"This ought to be a good country for sport," I said—"fishing, and that sort of thing."
"You're stoppin' here for the night?" he asked. I presumed from his voice and appearance that he was a stable-man, and from his tone that he was disappointed that I had not brought a horse with me.
I assented to his question, and he said:
"I never heard of no fishin'. When people want to fish, they go to a lake about ten miles furder on."
"Oh, I do not care particularly about fishing," I said, "but there must be a good many pleasant roads about here."
"There's this one," said he. "The people on wheels keep to it." With this he turned and walked slowly towards the back of the house.
"A lemon-loving lot!" thought I, and as I approached the porch I saw that the lady who had gone to school at Walford was standing there. I did not believe she had been eating lemons, and I stepped forward quickly for fear that she should depart before I reached her.
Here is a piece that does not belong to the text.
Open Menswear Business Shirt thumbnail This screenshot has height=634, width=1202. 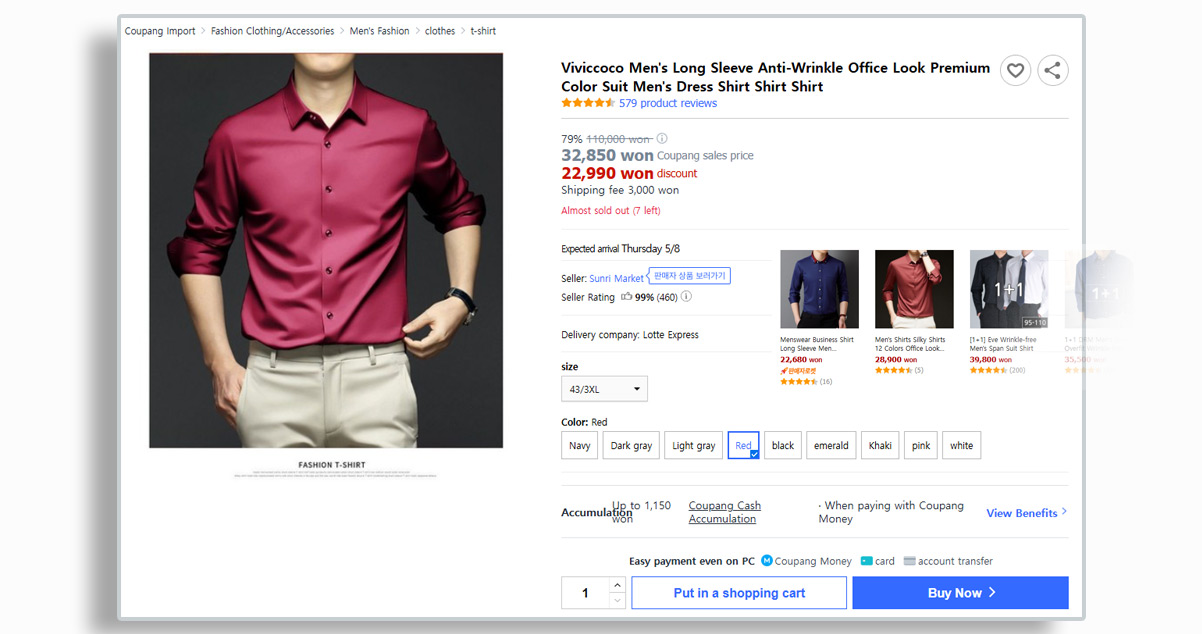pyautogui.click(x=819, y=289)
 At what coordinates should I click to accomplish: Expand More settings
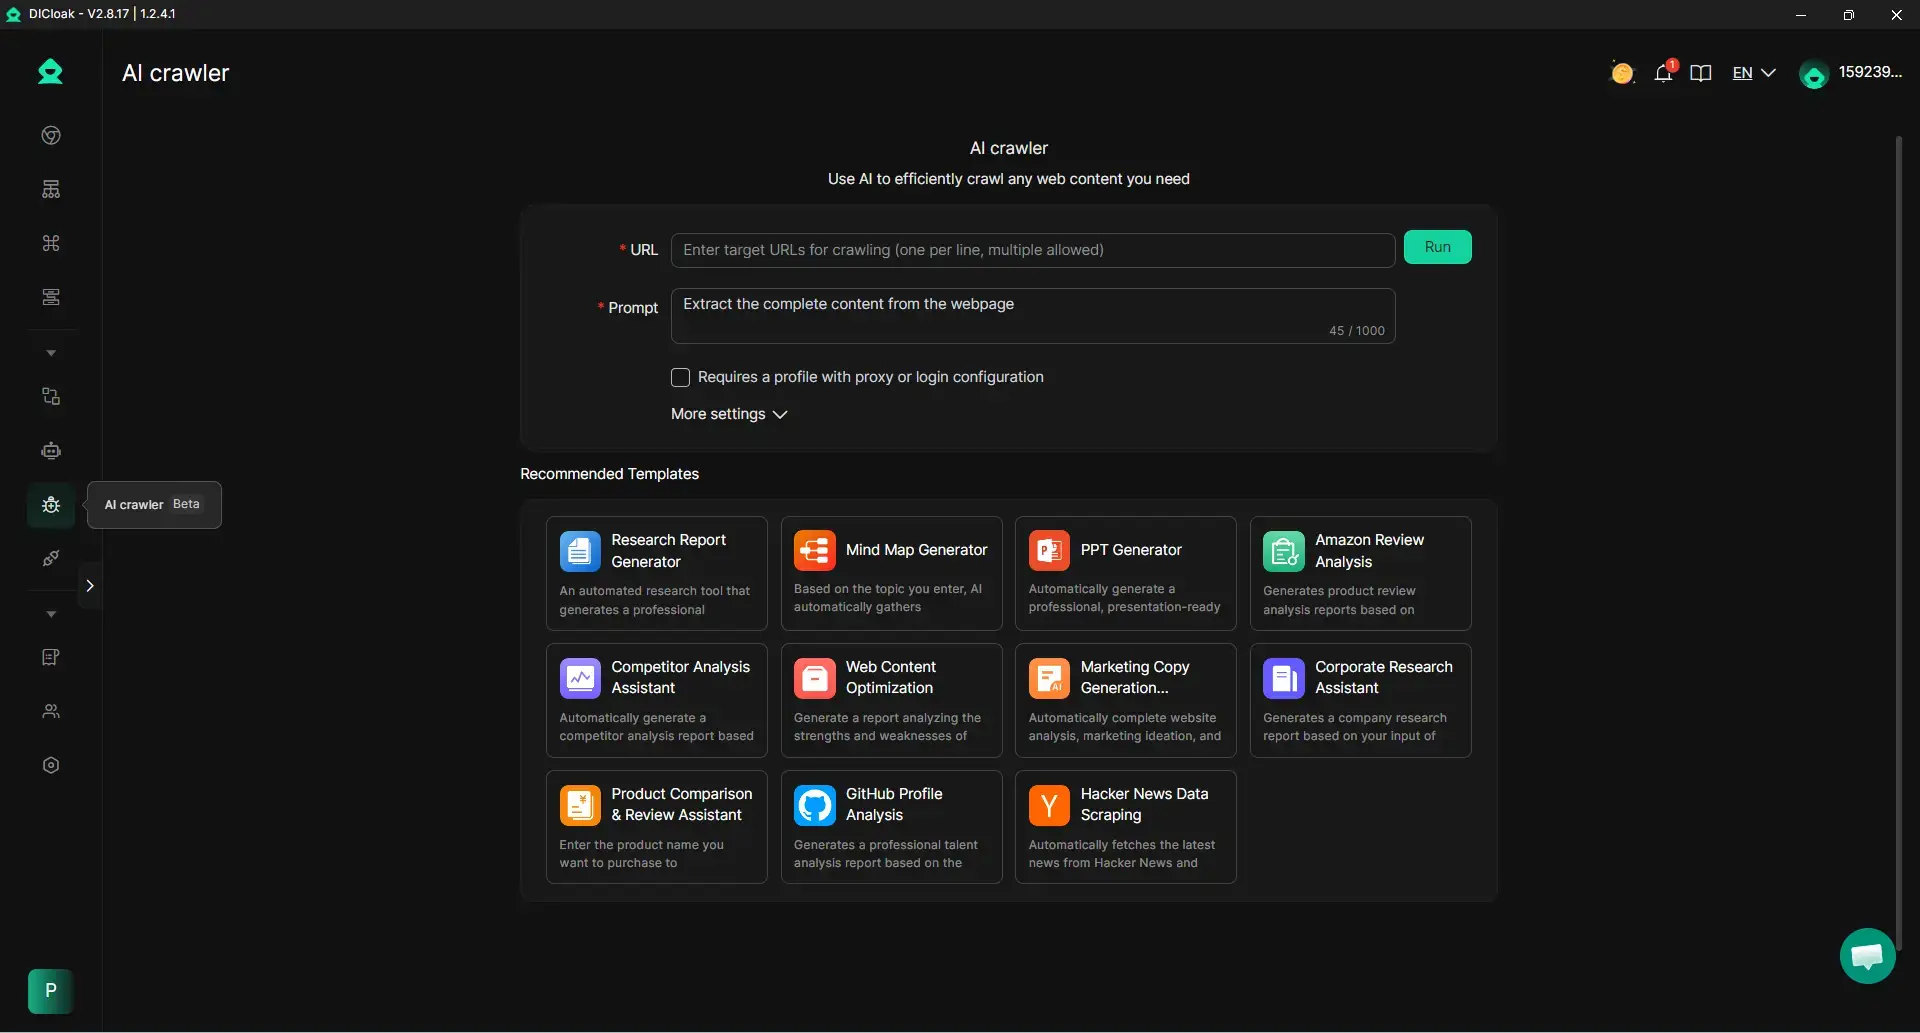729,414
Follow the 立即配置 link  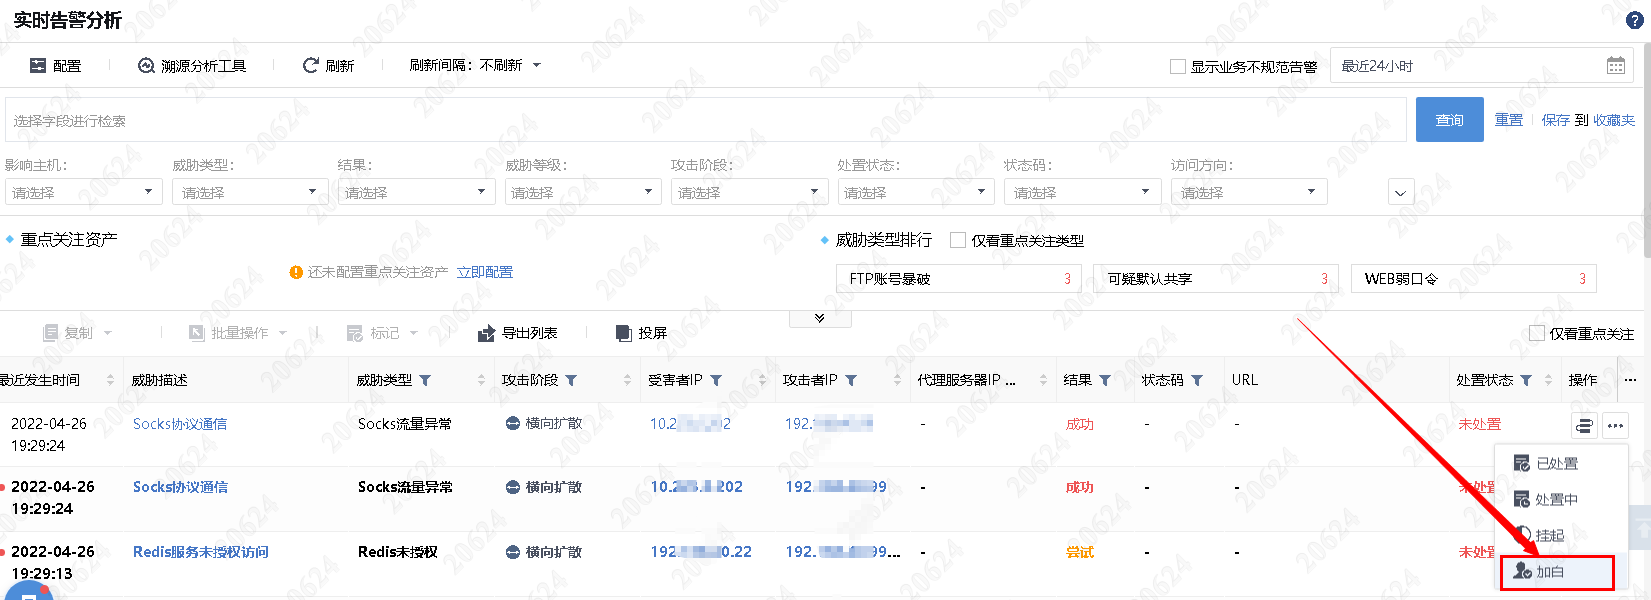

"Been taking a walk?" she said, pleasantly. There was something in the general air of this young woman which indicated that she should have worn a little apron with pockets, and that her hands should have been jauntily thrust into those pockets; but her dress included nothing of the sort.
The hall lamp was now lighted, and I could see that her attire was extremely neat and becoming. Her face was in shadow, but she had beautiful hair of a ruddy brown. I asked myself if she were the "lady clerk" of the establishment, or the daughter of the keeper of the inn. She was evidently a person in some authority, and one with whom it would be proper for me to converse, and as she had given me a very good opportunity to open conversation, I lost no time in doing so.
"And so you used to live in Walford?" I said.